Interlude II

"Your father was in a war a long time ago," my mother says, a cool evening breeze rushing through the trees above us. Our bare feet crunch along the white seashell riddled road as we walk hand-in-hand. I'm eight years old, keeping a sharp eye out for any of the bigger, curling snail shells to add to our collection in the garden at home. Even with the setting sun, it's too humid for anything else but a sleeveless T and shorts. For once, my mother has shed her business attire, settling for a shirt and capris.

"Why?" I ask, looking up at her. She's staring down the jagged path, the wind upsetting her long hair.

"To protect people," she says after a time.

"From who?"

"Creatures we called Angels."

"Like the ones from God?"

She smiles. "No. That's just what we called them."

White from the street scuffs my feet, a big toe smacking into the edge of a curved carapace. I let go of her hand, fingers ripping at the dirt to free the snail shell jutting out of the sand, a crumbling monument to a long dead traveler. Mother bends her knees, helping me clear some of it away before I'm able to tug the artifact free. It's rough and gray on the outside, making wide spirals towards the top where the inside is as smooth as glass.

"Is that why dad acts crazy?" I ask, quieter than I mean to. She doesn't answer and stands. I bang the shell on the ground to jostle the dirt free. The rustling of the leaves whispers over us, a crane crying in the distance, my eyes finding the way back home. He used to walk with us, hawkish eyes finding the biggest shells while I could only ever stumble over them. He never laughed at me for it, tapping the shell on the concrete just right to get all the sand out without breaking it. We found a shell the size of his head once, and he held it up to my ear so I could listen to the crash of the ocean.

"It's not his fault," mother says, a hand finding its way into my hair. "Your father loves you, Kazuya."

It didn't matter how many times she said it. Those words were always the greatest lie to me. If my dad loved me, he would get better. If he loved me, he wouldn't have dragged the war back with him. What my mother never told me was that she had been in a war a long time ago too. I found that out from Aunt Misato much later. In a quiet way, when one too many drinks had loosened her lips.
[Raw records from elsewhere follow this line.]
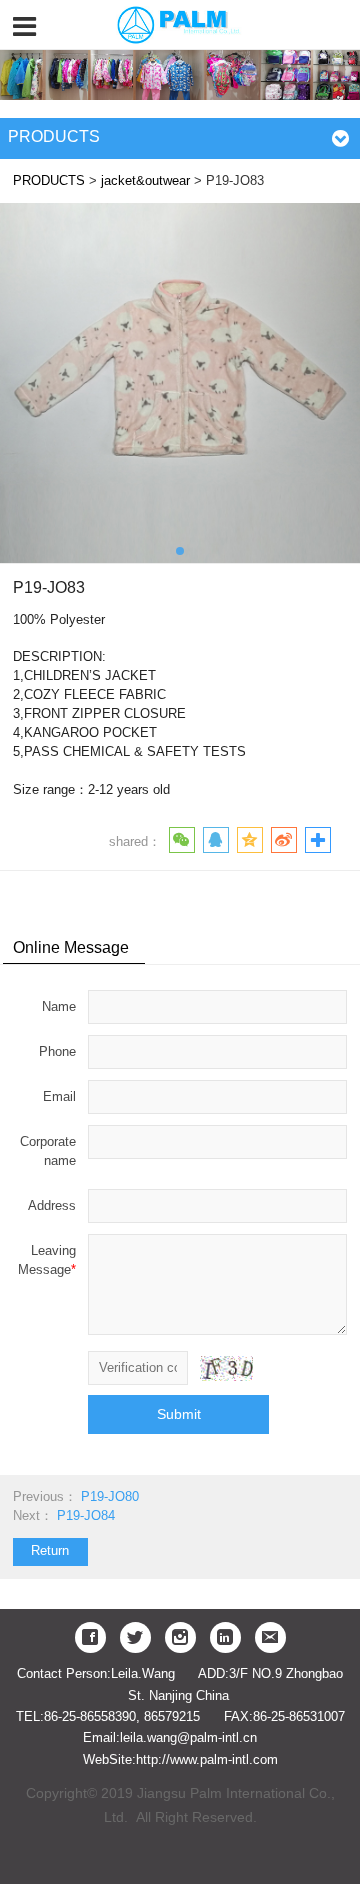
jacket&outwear (145, 181)
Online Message (71, 947)
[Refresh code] (226, 1368)
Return (50, 1551)
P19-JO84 (86, 1516)
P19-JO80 (110, 1497)
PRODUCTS (49, 181)
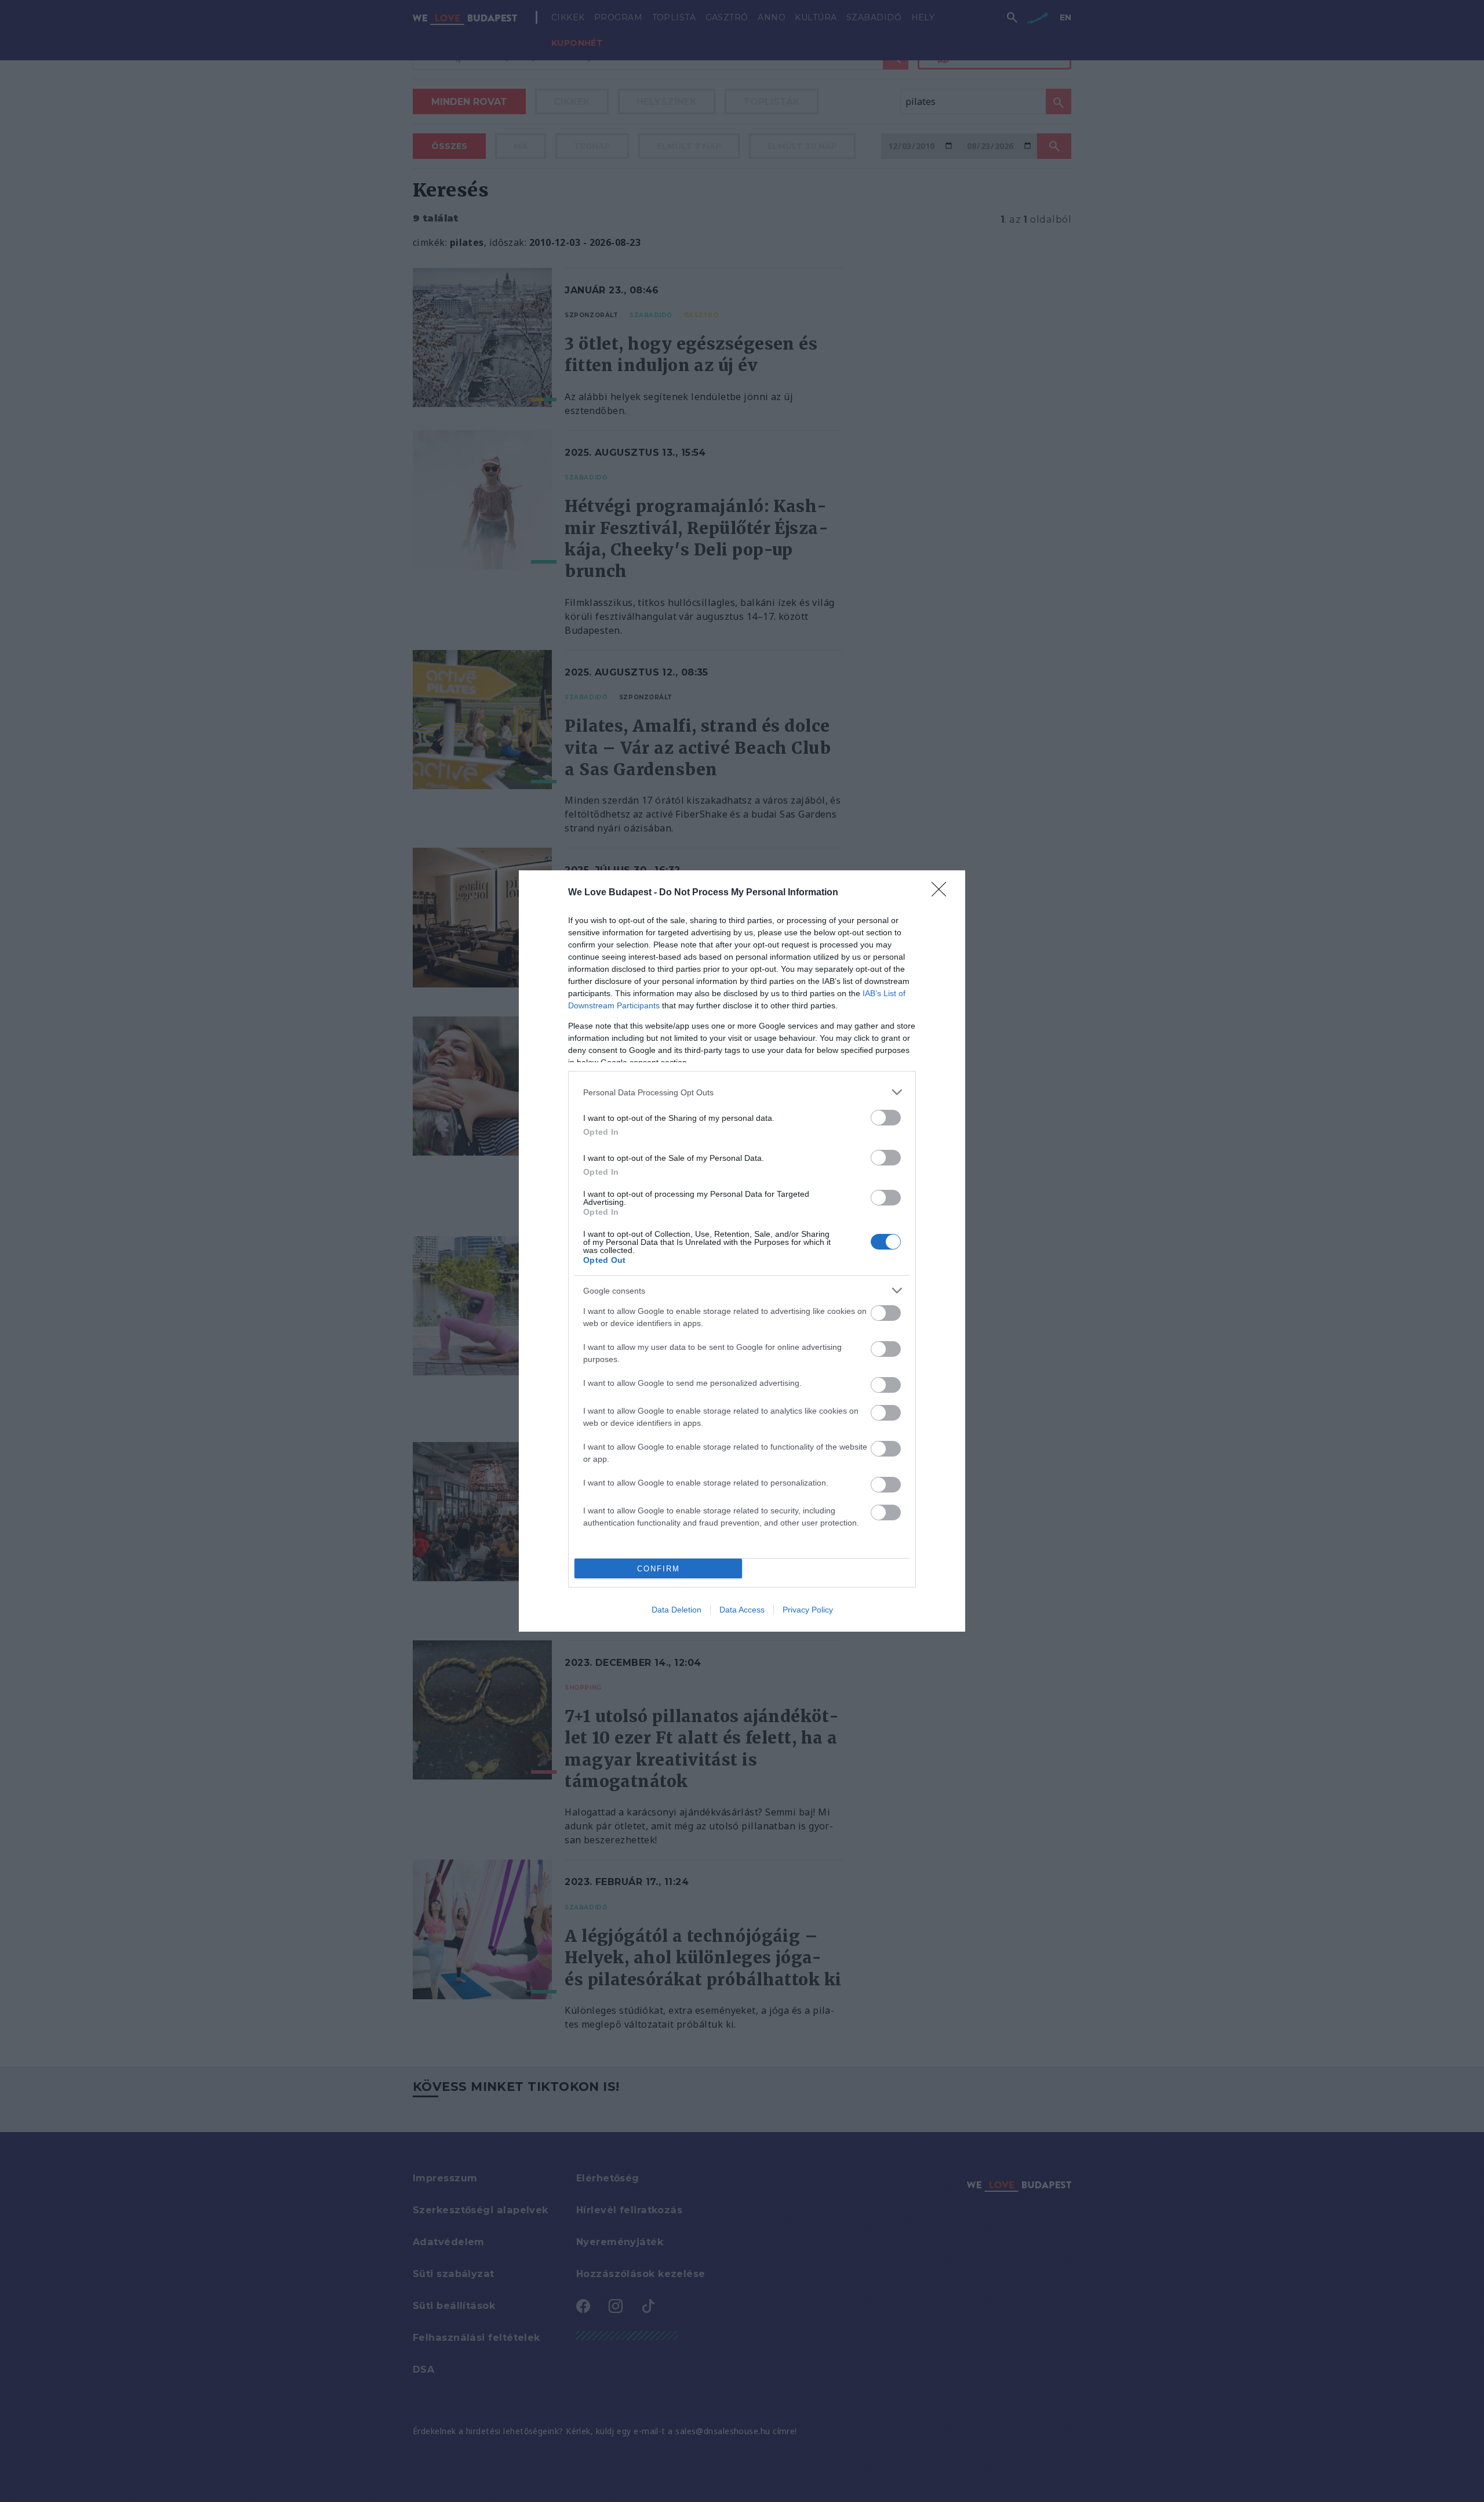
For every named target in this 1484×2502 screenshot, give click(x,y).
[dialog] (742, 1251)
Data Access (742, 1609)
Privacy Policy (808, 1609)
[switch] (886, 1117)
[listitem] (742, 1092)
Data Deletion (676, 1609)
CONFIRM (658, 1568)
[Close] (943, 893)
I had caught on long before that, though. Mother would always worry where I was, fret over every little thing. Normal behavior for any mom most would say. From her, it was heightened somehow. I explored a lot, often without telling anyone where I was going or how long I'd be gone, and like any good adventurer I came home with a proud menagerie of scrapes and bruises. I can't count how many times she yelled at me or grounded me for it. "What were you thinking? Do you have any idea how worried I was? What if it had been more serious?" she would say, sounding furious, but with a scared look her eyes – like my dad.

It was the scars that really made me wonder. Some had faded, while others dipped in shallow fissures, healed over with pale white skin. Most of them you couldn't see when she was dressed, but I'd gotten to know them whenever we went for a swim out in the pool or by the beach. They stretched over her stomach and reached up to her neck in ripping, jagged tears. I remember asking about them once and she made up some story about a car accident when she was younger. I'll probably never know what really caused them.

Then there were the night terrors that lasted for days, sometimes weeks – usually after one of dad's episodes. A shriek would echo across the house, bolting me awake. I'd bury myself under the covers, eyes squeezed shut while I pressed the pillows over my head so I wouldn't have to hear her crying in the living room.

Other times, when she was quieter, my body could still sense it. My legs stung, muscles aching with a restless need to be elsewhere. It would be in the middle of the night, and I'd find her sitting on the couch in the illuminating glow of the television. It was too dark to really see the red around her eyes from rubbing them dry. I'd shuffle over and she'd bring me up between her legs and hold me close until we both fell asleep.

During the day, a collection of pills decorated our kitchen counter, stored in a plastic container with just the right amount for each day of the week. The words on the pill bottles next to it were long and nonsensical, to a kid at least. My father took at least seven a day. It wasn't long before mom started taking pills of her own. She'd scratch at the scars on her arms until they were angry and red, or grab at her left eye and hold her stomach, stifling pained grunts by biting the inside of her cheek.

I knew that, somehow, the Eva had done this to her too.

It was always the Eva.

She tried hard to hide her nightmares from me, working 12 hour days so I wouldn't see just how much they wore her down. Leaving me at home with a father I had to worry might change because of a loud noise or the mere sight of blood. I used to hide in the closet and draw up plans of how I would escape my house if he ever came after me. I was terrified that one day mother would leave for work and never come back. I couldn't stand the thought of being left to face my father alone.

Yet she always returned. It became a bit of a routine: She'd step through the door, set her briefcase down, take off the jacket of her suit and drape it over the backrest of the couch. Then it was a handful of pills and she was off to bed – though not before stopping by my room to kiss me goodnight. If I was still awake, I'd beg her to stay – and she would silently oblige, lying with me until I fell asleep.

"Don't leave me," I'd say. "Promise you won't ever leave me."

She never promised. But she never left, either.